Posts Tagged ‘self-determination’

Each Monday, Buffalo Post – along with numerous other websites and newspapers – features former Seattle Post-Intelligencer Editorial Page editor Mark Trahant’s columns on Indian Country and health care.

As if that isn’t enough to keep Trahant busy, he’s also been writing a book: “The Last Great Battle of the Indian Wars: Henry M. Jackson, Forrest J. Gerard and the campaign for the self-determination of America’s Indian tribes.”

Amazon describes it thusly, here:

battle

    It’s a preposterous title: “The Last Great Battle of the Indian Wars.” How can that be? Well, there were two great battles in our era: The defeat of termination and the campaign for self-determination. First, a terrible, disastrous policy had to be rejected – and then it had to be replaced by a new progressive policy course for American Indians and Alaska Natives. This is the context for this story about Henry “Scoop” Jackson and Forrest Gerard. Team Jackson and Gerard so changed the landscape of Indian Affairs that virtually every member of the body politic today agrees with the premise that American Indians and Alaska Natives have the right to govern themselves.

Self-determination is a topic that’s been much in the news the past week, what with the Iroquois Nationals’ ultimately unsuccessful fight to travel overseas to the World Lacrosse Tournaments on their Haudenosaunee Confederacy passports.

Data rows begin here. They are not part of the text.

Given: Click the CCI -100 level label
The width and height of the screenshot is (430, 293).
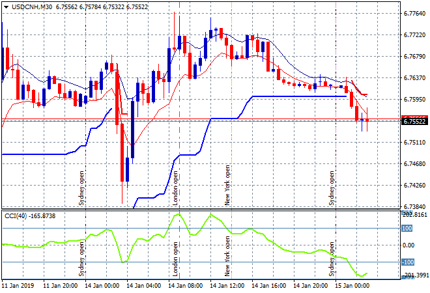Looking at the screenshot, I should [x=407, y=262].
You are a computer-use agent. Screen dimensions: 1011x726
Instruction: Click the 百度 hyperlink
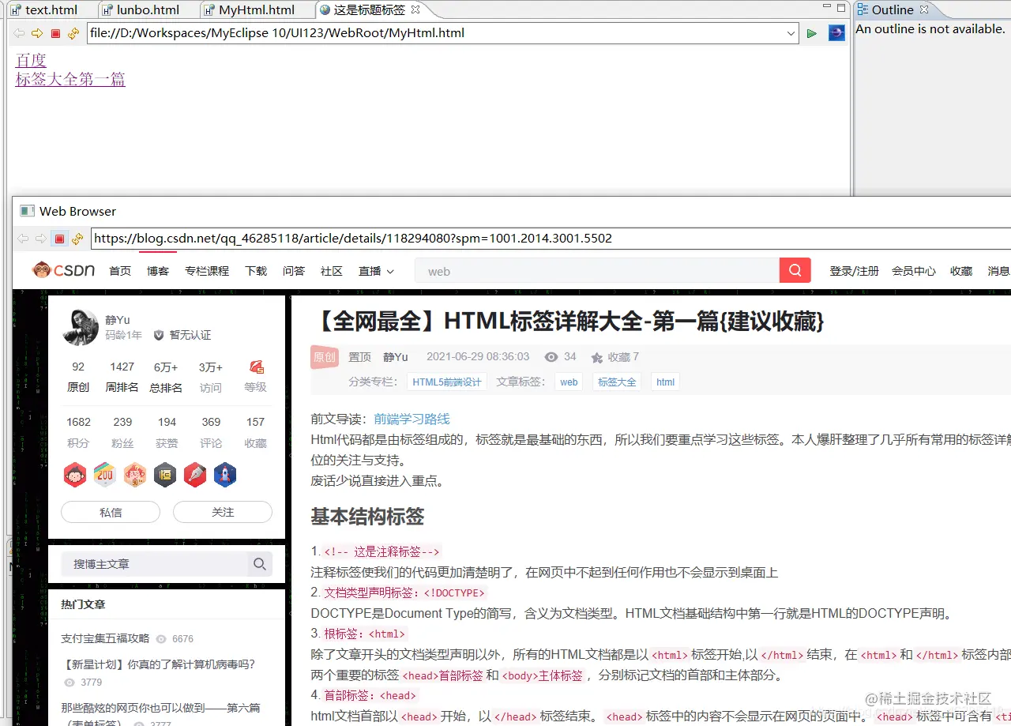click(31, 60)
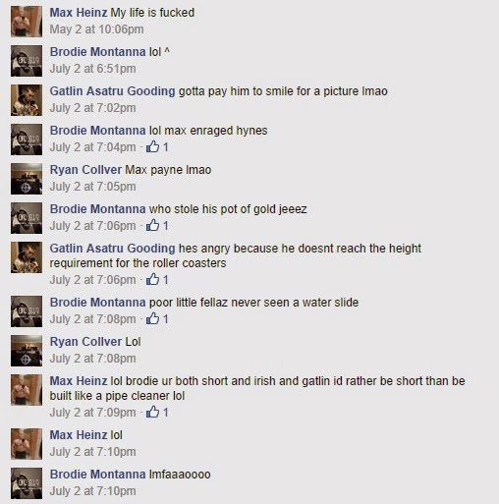The height and width of the screenshot is (504, 499).
Task: Click the final timestamp under 'lmfaaaoooo'
Action: point(92,491)
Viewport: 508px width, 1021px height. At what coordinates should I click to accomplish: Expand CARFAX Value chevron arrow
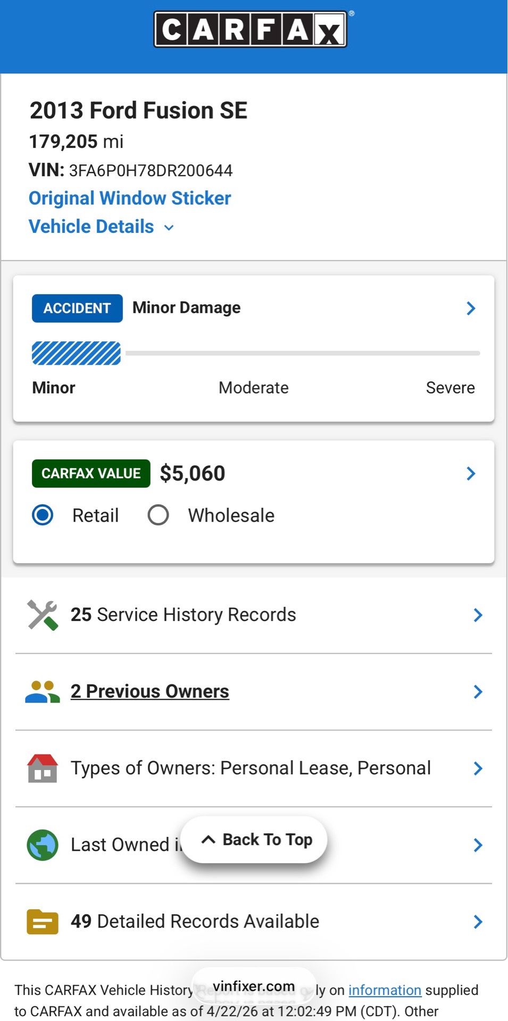471,473
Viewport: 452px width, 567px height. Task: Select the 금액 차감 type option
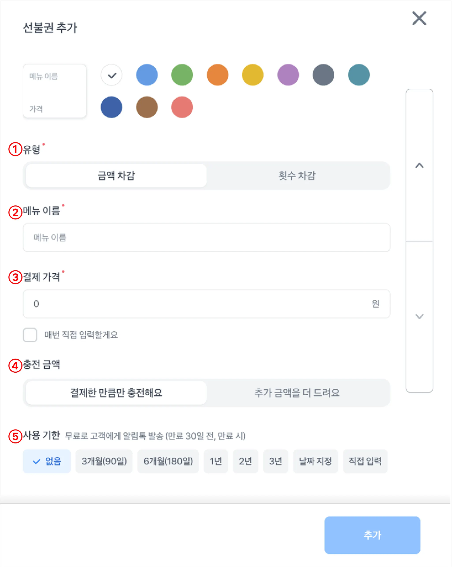[116, 176]
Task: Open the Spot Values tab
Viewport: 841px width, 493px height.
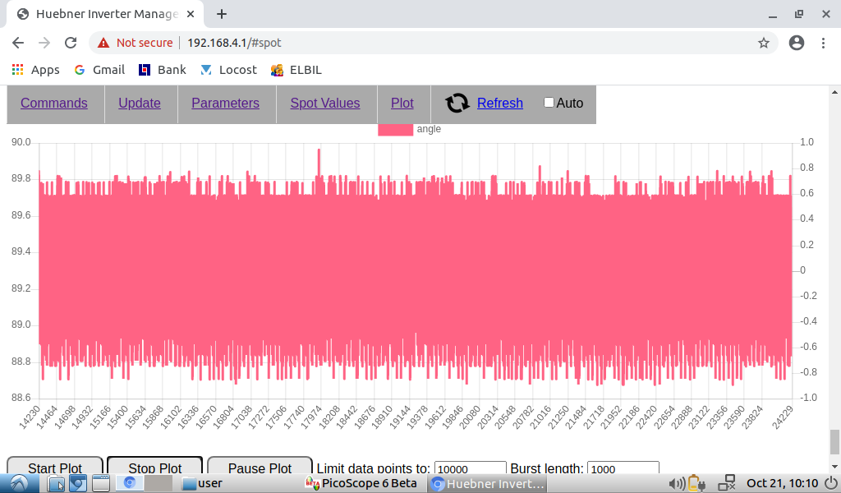Action: click(325, 103)

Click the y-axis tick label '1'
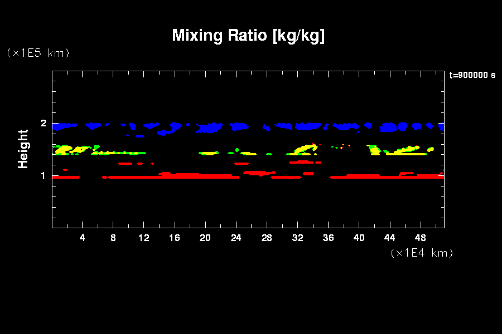[x=42, y=176]
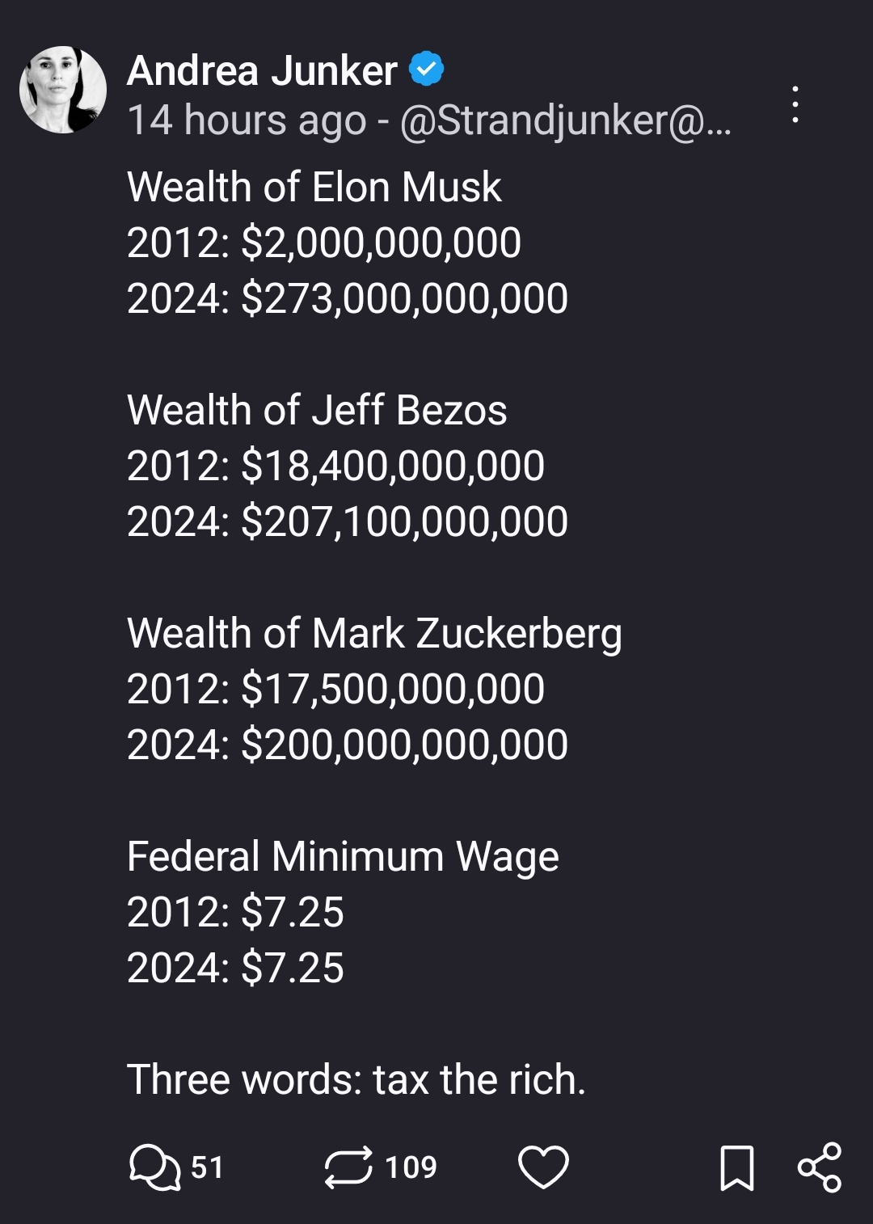Tap the 'Wealth of Mark Zuckerberg' line
Image resolution: width=873 pixels, height=1224 pixels.
(374, 635)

The incident captured the attention of a lot of people, some of whom will no doubt want to learn more on the subject. Trahant’s book is wonderfully timed.

The book has its own Facebook page, where you’ll find this review by Pete Jackson that includes the following:

    [Trahant] leavens analysis of his hero and friend, Forrest Gerard, with enough anecdotes of political horse trading to avoid hagiography. This is a story about failure, hubris, political creativity, and trying, whether sincerely or not, to make things right.

    The final, broader takeaway to Trahant’s book: Politics (but no one tell academe this) is not a science. It’s what makes Trahant’s story as rich as human nature is inscrutable.